--- Exercise data ---
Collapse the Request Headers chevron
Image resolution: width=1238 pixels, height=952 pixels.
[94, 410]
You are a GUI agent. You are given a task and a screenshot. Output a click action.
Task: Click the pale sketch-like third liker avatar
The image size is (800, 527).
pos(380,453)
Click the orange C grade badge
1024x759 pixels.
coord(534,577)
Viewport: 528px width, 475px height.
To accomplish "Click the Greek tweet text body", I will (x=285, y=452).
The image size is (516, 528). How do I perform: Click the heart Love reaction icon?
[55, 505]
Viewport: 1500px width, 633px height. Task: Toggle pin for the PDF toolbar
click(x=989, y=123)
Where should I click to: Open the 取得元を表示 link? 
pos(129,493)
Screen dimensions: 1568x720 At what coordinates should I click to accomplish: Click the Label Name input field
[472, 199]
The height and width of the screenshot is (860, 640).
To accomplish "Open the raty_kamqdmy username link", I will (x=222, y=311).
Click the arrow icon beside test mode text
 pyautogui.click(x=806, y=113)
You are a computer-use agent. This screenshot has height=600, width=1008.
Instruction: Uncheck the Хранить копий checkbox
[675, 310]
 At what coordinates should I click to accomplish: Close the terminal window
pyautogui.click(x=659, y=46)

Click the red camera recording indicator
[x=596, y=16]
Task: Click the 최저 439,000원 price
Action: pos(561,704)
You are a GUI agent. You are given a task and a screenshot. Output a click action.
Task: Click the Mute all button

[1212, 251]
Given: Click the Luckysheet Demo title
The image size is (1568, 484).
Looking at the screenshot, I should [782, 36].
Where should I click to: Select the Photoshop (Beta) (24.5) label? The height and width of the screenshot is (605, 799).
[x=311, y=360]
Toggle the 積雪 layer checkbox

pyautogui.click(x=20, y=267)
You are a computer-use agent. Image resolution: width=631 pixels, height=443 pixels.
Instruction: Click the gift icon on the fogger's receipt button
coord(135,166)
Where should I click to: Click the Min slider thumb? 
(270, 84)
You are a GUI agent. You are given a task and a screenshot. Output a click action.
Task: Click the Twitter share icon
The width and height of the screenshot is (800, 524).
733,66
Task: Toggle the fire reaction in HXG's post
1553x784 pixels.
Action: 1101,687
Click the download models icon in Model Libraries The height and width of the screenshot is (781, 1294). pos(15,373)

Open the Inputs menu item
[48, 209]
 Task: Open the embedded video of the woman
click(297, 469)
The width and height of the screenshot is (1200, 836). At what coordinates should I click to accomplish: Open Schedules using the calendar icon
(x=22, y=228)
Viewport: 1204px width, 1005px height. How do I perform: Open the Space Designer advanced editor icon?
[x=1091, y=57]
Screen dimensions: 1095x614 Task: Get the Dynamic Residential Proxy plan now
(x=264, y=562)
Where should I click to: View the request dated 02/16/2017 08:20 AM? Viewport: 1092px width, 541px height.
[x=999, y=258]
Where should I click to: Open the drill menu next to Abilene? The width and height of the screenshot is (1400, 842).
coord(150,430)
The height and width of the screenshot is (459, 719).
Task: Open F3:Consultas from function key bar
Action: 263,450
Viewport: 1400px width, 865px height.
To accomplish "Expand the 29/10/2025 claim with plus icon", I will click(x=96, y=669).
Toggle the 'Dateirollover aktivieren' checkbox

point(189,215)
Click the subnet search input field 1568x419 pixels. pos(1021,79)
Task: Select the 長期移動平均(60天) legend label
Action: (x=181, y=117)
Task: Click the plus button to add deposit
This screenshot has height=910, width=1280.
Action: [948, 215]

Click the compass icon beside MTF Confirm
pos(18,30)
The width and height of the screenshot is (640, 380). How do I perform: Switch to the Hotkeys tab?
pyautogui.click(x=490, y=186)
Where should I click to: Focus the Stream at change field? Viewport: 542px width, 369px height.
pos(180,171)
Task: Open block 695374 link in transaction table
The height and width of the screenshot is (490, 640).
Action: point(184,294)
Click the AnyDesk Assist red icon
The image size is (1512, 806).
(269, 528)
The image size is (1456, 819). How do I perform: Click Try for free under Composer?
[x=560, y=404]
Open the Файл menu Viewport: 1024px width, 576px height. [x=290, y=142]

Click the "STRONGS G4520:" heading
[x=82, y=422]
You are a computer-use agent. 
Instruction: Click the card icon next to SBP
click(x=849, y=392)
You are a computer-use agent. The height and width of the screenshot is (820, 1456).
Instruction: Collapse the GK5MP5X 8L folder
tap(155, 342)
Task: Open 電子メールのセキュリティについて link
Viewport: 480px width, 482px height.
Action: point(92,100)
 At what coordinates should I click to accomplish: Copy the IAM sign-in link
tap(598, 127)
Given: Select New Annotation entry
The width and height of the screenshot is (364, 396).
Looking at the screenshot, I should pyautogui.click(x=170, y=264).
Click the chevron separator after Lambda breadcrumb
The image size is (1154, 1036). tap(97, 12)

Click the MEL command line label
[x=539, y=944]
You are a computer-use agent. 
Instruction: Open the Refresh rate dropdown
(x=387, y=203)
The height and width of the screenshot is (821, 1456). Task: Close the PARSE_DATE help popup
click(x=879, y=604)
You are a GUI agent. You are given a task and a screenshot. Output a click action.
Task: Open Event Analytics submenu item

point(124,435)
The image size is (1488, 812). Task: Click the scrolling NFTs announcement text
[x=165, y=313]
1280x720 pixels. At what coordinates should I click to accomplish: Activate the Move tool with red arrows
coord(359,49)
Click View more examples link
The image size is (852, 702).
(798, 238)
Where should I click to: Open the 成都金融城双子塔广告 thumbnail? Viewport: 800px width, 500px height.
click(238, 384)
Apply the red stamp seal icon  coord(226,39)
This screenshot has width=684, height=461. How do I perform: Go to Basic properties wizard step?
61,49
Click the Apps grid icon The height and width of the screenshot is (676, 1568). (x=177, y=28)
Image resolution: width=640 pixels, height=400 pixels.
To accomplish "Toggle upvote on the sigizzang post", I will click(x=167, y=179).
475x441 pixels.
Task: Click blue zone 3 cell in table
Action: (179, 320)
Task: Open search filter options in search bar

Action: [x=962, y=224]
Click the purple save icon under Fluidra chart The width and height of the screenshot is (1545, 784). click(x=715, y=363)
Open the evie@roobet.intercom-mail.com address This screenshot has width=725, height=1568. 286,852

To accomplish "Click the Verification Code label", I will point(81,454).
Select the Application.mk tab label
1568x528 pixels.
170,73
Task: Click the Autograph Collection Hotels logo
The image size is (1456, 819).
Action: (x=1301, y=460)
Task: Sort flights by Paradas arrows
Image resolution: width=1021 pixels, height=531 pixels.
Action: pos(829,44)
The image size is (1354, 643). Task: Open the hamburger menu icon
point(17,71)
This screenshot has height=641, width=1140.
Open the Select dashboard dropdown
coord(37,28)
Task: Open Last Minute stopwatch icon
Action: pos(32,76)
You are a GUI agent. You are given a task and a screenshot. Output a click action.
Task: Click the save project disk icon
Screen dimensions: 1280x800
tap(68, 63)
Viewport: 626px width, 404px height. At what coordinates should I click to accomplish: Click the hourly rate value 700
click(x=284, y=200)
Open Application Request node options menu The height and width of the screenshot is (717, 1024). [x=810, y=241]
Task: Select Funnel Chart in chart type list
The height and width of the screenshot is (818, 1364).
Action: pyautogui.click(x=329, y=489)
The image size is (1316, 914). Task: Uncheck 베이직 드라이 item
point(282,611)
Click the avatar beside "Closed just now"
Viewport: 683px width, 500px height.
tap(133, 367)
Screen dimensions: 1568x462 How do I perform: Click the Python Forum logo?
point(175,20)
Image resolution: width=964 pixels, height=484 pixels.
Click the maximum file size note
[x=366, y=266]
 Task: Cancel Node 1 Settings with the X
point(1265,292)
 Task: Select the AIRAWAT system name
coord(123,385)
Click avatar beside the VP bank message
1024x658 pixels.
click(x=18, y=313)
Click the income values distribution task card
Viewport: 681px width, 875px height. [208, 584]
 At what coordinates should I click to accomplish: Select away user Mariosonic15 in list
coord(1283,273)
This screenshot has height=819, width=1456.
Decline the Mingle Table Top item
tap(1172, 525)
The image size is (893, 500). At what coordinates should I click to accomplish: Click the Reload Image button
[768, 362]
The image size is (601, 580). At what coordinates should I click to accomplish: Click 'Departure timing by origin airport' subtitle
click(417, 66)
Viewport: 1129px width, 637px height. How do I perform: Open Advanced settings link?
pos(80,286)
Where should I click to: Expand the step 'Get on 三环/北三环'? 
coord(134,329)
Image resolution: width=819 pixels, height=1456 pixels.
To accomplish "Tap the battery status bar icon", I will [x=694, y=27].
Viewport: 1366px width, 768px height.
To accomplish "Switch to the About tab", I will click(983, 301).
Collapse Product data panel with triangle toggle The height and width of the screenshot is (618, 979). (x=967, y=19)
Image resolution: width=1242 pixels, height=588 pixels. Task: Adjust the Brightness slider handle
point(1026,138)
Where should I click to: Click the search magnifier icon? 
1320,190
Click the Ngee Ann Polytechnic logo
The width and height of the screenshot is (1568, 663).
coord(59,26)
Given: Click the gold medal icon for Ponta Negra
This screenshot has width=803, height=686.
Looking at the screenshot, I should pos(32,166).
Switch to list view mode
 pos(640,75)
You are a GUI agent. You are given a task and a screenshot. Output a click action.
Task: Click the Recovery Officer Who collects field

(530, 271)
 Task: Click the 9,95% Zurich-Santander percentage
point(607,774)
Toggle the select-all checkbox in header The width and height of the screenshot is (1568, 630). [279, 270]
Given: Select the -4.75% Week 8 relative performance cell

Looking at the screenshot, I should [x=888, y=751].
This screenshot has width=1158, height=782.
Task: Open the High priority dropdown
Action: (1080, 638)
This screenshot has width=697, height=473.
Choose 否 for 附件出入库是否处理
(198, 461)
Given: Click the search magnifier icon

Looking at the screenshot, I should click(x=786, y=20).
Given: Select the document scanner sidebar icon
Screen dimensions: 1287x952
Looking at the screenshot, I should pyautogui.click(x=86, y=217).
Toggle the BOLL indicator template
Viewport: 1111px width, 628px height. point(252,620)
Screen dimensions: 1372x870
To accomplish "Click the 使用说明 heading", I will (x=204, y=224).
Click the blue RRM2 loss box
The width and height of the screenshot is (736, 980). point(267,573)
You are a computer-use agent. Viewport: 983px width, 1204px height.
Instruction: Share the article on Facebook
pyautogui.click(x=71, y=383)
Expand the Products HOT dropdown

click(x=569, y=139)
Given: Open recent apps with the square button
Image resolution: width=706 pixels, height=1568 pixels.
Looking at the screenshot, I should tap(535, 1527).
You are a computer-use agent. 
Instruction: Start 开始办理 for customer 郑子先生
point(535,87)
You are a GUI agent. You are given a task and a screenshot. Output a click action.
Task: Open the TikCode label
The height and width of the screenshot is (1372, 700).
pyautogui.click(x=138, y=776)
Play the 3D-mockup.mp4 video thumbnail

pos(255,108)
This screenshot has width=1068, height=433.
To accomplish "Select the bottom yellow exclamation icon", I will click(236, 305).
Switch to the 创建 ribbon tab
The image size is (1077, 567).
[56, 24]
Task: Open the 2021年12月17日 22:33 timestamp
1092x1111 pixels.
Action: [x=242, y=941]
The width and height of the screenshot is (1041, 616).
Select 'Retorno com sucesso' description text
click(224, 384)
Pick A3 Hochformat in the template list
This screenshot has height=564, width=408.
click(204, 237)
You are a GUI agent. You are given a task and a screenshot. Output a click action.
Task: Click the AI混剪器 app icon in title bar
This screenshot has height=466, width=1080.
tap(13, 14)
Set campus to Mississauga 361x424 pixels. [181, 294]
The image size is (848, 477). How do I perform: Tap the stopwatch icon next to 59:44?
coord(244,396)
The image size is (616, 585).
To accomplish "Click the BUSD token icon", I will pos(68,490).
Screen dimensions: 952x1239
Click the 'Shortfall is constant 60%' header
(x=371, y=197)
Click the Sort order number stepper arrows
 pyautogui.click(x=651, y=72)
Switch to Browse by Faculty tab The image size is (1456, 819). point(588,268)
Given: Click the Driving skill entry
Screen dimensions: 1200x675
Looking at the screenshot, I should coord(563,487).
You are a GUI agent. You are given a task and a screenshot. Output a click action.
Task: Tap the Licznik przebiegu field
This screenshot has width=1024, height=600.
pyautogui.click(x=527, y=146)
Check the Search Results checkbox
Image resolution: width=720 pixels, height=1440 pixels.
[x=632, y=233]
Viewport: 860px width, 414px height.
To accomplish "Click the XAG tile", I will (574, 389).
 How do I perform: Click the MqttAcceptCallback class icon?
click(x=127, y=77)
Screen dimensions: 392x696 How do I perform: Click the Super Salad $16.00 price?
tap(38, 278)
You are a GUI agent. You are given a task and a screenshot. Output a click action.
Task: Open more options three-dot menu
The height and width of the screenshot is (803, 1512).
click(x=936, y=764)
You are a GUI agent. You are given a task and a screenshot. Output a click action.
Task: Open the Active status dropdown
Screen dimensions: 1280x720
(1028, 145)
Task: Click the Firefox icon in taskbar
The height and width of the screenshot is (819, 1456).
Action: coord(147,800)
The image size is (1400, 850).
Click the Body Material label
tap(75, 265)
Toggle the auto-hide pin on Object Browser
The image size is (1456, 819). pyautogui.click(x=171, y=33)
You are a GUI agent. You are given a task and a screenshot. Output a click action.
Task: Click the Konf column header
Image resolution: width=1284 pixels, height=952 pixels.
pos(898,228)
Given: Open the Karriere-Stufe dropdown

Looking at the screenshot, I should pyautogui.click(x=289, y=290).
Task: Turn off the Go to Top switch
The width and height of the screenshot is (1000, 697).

--- Exercise aim ---
Count the lines in the records above that contain the word "slider", and give only the number.

--- Full output ---
2